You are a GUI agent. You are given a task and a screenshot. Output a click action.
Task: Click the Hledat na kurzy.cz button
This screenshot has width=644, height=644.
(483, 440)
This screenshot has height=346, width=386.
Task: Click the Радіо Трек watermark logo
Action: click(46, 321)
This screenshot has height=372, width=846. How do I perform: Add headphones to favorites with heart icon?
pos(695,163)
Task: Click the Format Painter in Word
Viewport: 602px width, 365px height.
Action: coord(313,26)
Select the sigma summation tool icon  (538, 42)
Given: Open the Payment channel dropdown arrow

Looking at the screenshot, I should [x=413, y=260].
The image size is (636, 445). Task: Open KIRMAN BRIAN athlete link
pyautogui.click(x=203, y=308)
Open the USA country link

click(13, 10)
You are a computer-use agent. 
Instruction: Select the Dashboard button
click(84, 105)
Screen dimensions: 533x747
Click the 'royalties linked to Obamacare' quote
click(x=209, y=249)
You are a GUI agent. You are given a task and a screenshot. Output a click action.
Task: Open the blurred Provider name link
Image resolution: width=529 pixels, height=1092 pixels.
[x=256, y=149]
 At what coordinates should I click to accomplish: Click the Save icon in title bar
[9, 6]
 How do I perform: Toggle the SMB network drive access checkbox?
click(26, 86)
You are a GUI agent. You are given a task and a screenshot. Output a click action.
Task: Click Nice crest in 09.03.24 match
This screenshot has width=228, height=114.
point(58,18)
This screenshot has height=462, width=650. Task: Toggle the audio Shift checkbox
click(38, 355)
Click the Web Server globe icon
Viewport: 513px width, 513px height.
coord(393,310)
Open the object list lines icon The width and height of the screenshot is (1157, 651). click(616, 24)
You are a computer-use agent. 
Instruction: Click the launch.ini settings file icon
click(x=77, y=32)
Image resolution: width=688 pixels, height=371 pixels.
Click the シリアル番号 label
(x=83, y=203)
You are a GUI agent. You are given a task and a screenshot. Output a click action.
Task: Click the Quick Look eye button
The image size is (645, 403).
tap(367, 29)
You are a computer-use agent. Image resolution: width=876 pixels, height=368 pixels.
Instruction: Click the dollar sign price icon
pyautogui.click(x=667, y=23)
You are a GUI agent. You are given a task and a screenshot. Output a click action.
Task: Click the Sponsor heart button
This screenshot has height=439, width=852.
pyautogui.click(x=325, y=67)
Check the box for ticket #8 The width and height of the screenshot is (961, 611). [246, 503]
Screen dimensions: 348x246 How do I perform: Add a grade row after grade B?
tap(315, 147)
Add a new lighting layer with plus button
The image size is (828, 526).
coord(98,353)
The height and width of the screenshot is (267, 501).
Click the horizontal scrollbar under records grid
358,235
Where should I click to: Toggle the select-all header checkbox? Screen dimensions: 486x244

:: Problem ::
Output only the lines from the line that contains "Task: Click Nice crest in 09.03.24 match" through the end of the entries, both included, exactly as they appear.

:: Result of this exercise ::
Task: Click Nice crest in 09.03.24 match
This screenshot has width=228, height=114.
point(58,18)
This screenshot has height=462, width=650. Task: Toggle the audio Shift checkbox
click(38, 355)
Click the Web Server globe icon
Viewport: 513px width, 513px height.
coord(393,310)
Open the object list lines icon The width and height of the screenshot is (1157, 651). click(616, 24)
You are a computer-use agent. 
Instruction: Click the launch.ini settings file icon
click(x=77, y=32)
Image resolution: width=688 pixels, height=371 pixels.
Click the シリアル番号 label
(x=83, y=203)
You are a GUI agent. You are given a task and a screenshot. Output a click action.
Task: Click the Quick Look eye button
The image size is (645, 403).
tap(367, 29)
You are a computer-use agent. Image resolution: width=876 pixels, height=368 pixels.
Instruction: Click the dollar sign price icon
pyautogui.click(x=667, y=23)
You are a GUI agent. You are given a task and a screenshot. Output a click action.
Task: Click the Sponsor heart button
This screenshot has height=439, width=852.
pyautogui.click(x=325, y=67)
Check the box for ticket #8 The width and height of the screenshot is (961, 611). [246, 503]
Screen dimensions: 348x246 How do I perform: Add a grade row after grade B?
tap(315, 147)
Add a new lighting layer with plus button
The image size is (828, 526).
coord(98,353)
The height and width of the screenshot is (267, 501).
Click the horizontal scrollbar under records grid
358,235
Where should I click to: Toggle the select-all header checkbox? Screen dimensions: 486x244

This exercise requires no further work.